-- BEGIN SELECTION --

Locating all elements between starting and ending points, given by value (not index) - language-agnostic

The problem is as follows,
I would be given a set of x and y coordinates(an coordinate array of around 30 to 40 thousand) of a long rope. The rope is lying on the ground and can be in any shape.
Now I would be given a start point(essentially x and y coordinate) and an ending point.
What is the efficient way to determine the set of x and y coordinates from the above mentioned coordinate array lie between the start and end points.
Exhaustive searching ie looping 40k times is not an acceptable solution (mentioned on the question paper)
A little bit margin for error is acceptable

We need to find the start point in the array, then the end point. For each, we can think of the rope as describing a function of distance from that point, and we're looking for the lowest point on that distance graph. If one point is a long way away and another is pretty close, we can do some kind of interpolation guess of where to search next.
distance
| /---\
|-- \ /\ -
| -- ------- -- ------ ---------- -
| \ / \---/ \--/
+-----------------------X--------------------------- array index
In the representation above, we want to find "X"... we look at the distances at a few points, get an impression of the slope of the distance curve, possibly even the rate of change of that slope, to help guide our next bit of probing....
To refine the basic approach of doing binary- or interpolated- searches in areas where we know the distance values are low, we may be able to use the following:
if we happen to be given the rope length and know the coordinate samples are equidistant along the rope, then we can calculate a maximum change in distance from our target point per sample.

-- END SELECTION --
-- BEGIN RECORDED DATA --

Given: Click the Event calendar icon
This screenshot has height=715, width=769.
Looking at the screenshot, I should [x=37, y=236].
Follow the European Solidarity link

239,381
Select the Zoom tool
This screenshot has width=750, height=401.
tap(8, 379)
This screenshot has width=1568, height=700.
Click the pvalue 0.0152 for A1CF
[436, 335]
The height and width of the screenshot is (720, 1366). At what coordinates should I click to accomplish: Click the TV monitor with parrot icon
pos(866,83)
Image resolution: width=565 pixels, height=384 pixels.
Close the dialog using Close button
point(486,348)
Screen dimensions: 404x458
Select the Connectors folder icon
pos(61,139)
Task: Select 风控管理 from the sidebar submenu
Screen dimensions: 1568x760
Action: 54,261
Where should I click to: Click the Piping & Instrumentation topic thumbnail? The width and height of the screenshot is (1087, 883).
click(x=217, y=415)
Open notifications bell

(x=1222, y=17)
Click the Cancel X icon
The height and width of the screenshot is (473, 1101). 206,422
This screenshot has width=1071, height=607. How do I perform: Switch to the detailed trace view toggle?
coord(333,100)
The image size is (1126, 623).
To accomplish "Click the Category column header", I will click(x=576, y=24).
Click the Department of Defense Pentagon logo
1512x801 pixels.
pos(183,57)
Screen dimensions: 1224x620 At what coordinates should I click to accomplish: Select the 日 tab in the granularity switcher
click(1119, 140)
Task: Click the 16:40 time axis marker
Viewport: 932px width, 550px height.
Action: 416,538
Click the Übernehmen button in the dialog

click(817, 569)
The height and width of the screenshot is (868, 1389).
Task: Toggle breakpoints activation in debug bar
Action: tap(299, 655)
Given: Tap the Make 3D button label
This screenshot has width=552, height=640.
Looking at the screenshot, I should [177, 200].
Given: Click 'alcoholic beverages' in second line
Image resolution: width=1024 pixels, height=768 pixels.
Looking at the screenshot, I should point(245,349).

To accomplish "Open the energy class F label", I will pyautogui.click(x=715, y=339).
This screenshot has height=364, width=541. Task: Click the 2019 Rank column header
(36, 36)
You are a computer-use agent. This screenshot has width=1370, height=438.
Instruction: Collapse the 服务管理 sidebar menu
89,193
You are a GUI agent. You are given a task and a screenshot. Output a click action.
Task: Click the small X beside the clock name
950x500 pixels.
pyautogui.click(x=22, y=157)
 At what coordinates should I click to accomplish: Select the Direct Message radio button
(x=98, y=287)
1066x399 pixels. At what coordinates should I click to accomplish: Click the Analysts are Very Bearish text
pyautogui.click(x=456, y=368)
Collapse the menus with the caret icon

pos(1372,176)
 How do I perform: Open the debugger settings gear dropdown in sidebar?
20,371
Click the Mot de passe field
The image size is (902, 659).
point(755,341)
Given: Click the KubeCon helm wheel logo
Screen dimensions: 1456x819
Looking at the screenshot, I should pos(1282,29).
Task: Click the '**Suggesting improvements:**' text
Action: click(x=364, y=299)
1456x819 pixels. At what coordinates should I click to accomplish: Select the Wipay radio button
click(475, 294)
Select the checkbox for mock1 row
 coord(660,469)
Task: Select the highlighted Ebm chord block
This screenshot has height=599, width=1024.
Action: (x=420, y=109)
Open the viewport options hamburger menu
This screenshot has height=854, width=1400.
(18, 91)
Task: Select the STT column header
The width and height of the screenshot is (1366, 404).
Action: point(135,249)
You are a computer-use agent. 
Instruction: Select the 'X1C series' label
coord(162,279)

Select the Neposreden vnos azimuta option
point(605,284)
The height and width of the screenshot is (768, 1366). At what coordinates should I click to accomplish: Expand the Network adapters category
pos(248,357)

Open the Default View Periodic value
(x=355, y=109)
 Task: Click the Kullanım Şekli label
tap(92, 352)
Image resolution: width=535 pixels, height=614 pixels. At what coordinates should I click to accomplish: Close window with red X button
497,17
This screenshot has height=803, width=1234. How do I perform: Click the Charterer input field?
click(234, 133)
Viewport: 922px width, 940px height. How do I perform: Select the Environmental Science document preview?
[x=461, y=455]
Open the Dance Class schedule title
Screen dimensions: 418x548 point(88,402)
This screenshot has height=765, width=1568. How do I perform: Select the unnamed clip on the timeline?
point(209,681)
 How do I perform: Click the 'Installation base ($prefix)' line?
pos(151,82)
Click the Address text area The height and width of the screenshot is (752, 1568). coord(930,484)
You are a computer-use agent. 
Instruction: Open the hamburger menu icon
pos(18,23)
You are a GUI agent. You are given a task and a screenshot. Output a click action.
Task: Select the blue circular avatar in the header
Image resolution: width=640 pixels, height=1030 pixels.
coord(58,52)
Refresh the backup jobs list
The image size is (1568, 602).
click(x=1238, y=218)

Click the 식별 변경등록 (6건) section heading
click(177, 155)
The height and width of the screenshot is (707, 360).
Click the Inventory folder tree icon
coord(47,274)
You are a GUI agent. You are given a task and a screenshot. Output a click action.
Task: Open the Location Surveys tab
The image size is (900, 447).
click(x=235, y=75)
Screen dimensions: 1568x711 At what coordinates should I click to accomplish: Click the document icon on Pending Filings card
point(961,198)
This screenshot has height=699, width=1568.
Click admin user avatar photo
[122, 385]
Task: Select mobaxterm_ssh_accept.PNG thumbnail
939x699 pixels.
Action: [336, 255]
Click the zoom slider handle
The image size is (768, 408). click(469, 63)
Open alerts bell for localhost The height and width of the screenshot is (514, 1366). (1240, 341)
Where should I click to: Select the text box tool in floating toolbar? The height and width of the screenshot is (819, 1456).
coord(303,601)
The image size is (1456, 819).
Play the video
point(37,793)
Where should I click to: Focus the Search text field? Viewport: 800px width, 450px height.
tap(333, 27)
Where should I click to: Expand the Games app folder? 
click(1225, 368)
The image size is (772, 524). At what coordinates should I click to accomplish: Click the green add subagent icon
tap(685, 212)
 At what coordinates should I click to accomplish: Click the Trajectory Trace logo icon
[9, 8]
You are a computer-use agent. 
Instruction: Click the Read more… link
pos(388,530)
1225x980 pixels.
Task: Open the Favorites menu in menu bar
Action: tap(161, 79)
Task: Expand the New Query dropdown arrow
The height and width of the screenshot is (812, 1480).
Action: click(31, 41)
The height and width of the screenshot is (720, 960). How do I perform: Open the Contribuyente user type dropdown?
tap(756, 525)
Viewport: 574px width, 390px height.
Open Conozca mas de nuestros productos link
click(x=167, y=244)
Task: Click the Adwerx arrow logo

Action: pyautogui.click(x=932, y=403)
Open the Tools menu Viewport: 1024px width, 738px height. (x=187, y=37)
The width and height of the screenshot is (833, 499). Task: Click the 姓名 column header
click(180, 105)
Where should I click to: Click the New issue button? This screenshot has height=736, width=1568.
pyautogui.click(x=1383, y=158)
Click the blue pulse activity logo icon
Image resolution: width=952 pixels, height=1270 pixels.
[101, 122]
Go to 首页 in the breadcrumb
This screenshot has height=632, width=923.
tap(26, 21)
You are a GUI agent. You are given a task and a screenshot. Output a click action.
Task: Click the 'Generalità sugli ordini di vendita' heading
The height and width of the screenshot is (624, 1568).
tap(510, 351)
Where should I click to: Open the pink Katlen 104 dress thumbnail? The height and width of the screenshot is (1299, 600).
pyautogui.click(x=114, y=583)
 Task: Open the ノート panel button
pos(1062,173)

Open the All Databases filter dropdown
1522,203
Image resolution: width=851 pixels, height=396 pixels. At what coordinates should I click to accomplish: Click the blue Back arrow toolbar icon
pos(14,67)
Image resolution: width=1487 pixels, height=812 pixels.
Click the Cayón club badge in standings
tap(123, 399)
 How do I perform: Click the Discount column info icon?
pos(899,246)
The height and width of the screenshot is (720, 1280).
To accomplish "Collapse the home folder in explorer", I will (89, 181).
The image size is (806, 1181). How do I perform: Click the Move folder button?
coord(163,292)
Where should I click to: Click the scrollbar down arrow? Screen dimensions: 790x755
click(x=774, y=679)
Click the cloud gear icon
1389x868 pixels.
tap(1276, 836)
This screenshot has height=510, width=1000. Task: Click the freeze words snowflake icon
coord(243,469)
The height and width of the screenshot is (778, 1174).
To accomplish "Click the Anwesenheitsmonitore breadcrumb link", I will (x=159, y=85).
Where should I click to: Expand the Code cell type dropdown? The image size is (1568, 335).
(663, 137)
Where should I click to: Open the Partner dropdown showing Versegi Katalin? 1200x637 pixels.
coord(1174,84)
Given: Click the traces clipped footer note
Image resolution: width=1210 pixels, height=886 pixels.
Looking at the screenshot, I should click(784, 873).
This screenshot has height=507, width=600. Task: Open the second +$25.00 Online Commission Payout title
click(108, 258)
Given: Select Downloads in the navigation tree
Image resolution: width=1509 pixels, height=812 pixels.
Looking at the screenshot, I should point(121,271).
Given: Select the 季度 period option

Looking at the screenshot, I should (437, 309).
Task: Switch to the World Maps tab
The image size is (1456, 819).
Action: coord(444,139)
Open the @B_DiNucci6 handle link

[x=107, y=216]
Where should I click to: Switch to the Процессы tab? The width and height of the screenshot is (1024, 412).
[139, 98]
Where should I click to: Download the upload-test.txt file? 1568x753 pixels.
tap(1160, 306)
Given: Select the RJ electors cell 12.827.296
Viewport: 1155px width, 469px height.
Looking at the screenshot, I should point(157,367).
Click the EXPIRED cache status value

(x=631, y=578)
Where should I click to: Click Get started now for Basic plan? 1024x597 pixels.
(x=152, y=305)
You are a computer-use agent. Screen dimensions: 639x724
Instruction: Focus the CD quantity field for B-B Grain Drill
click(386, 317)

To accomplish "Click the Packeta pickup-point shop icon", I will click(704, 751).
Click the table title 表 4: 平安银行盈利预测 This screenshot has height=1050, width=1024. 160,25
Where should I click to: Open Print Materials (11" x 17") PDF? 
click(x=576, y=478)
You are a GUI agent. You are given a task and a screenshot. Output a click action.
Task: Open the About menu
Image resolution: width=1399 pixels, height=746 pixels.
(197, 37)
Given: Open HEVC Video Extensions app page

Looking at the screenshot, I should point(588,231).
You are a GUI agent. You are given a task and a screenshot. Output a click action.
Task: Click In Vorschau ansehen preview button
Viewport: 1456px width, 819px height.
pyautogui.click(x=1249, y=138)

-- END RECORDED DATA --

* WRITTEN INSTRUCTION 1 *
Do these statements agree with the rope thread? Answer yes or no for each, quoting the words of the thread that decide it.
(a) The coordinate array holds around 30 to 40 thousand points.
(b) Looping through all 40k points is an acceptable way to solve the problem.
(c) No margin for error is allowed in the result.
* WRITTEN INSTRUCTION 2 *
Can you switch "lowest point" to "minimum point" and give the rope thread again from "Exhaustive searching ie" up to and including "to search next."?

* COMPLETE ANSWER 1 *
(a) Yes: "an coordinate array of around 30 to 40 thousand"
(b) No: "Exhaustive searching ie looping 40k times is not an acceptable solution"
(c) No: "A little bit margin for error is acceptable"

* COMPLETE ANSWER 2 *
Exhaustive searching ie looping 40k times is not an acceptable solution (mentioned on the question paper)
A little bit margin for error is acceptable

We need to find the start point in the array, then the end point. For each, we can think of the rope as describing a function of distance from that point, and we're looking for the minimum point on that distance graph. If one point is a long way away and another is pretty close, we can do some kind of interpolation guess of where to search next.